At the temperature of each experiment, the pressure in the tube must equal the sum of the vapor pressures of the phases. This sum is not known, but must be less than the tensile strength of the silica-glass tubes (~3 bar). These experiments are referred to here as ‘0 kbar’ experiments because of this uncertainty. The fO2 of these experiments was assessed using the technique of Andersen et al. (1993Go) whenever the QUILF mineral assemblage olivine + pyroxene + spinel ± ilmenite was present. Such calculations yielded values of ~1–2 log units above FMQ . The fO2 of these experiments is not greatly different from that found in the rocks of Thingmuli (Carmichael, 1964Go), which Frost & Lindsley (1992Go) calculated to be 1 log unit below to 1 log unit above FMQ .

Analytical techniques
The major element compositions of all phases present in experimental run products were determined by electron microprobe. Analytical conditions were 15 kV and 10 nA, with an 11 µm x 11 µm rastered beam whenever grain size permitted. Counting was for 30 s or to 40 000 counts for all elements except Si (40 s or 111 111 counts) and Al (40 s or 62 500 counts), and the PAP correction routine was used. Standards were microcline for K and Si, anorthite for Ca and Al, ilmenite for Fe and Ti, albite for Na, forsterite for Mg, apatite for P, and rhodonite for Mn. Care was taken to avoid alkali loss (especially from glass) by analyzing Na and K first and exposing the analyzed area to the beam for as short a time period as possible prior to analysis. Alkali loss from glass compositions was signaled by the appearance of normative corundum (Co); the absence of Co in all glass compositions reported here suggests that alkali loss has been minimal. All pyroxene, olivine and oxide analyses were projected through QUILF (Andersen et al., 1993Go) and checked for equilibrium between these phases, and the fO2 of the system was calculated when the assemblages permitted.

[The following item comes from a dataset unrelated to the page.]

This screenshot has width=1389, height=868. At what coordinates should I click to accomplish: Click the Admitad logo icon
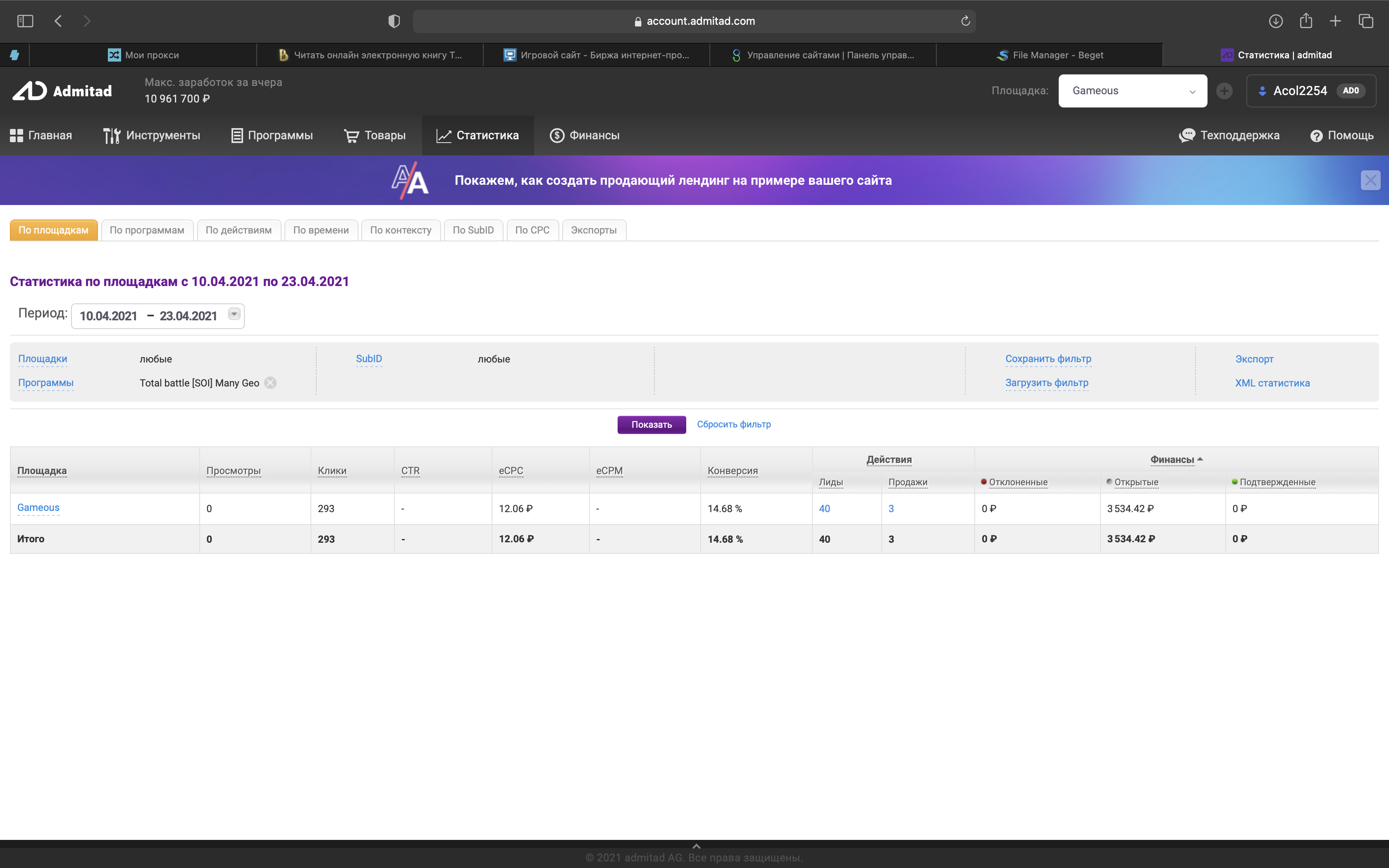coord(30,91)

The IgPet Program Suite (Carr, 2002Go) was used to calculate molar norms of all residual liquids and pyroxenes as well as to conduct mass-balance calculations using a least-squares routine. These least-squares calculations yielded phase proportions (in wt %) and helped ensure that no phases were overlooked during microprobe analysis. Only those combinations of phases in a single experiment that yielded sums of the squares of the residuals less than 0·15 are reported here.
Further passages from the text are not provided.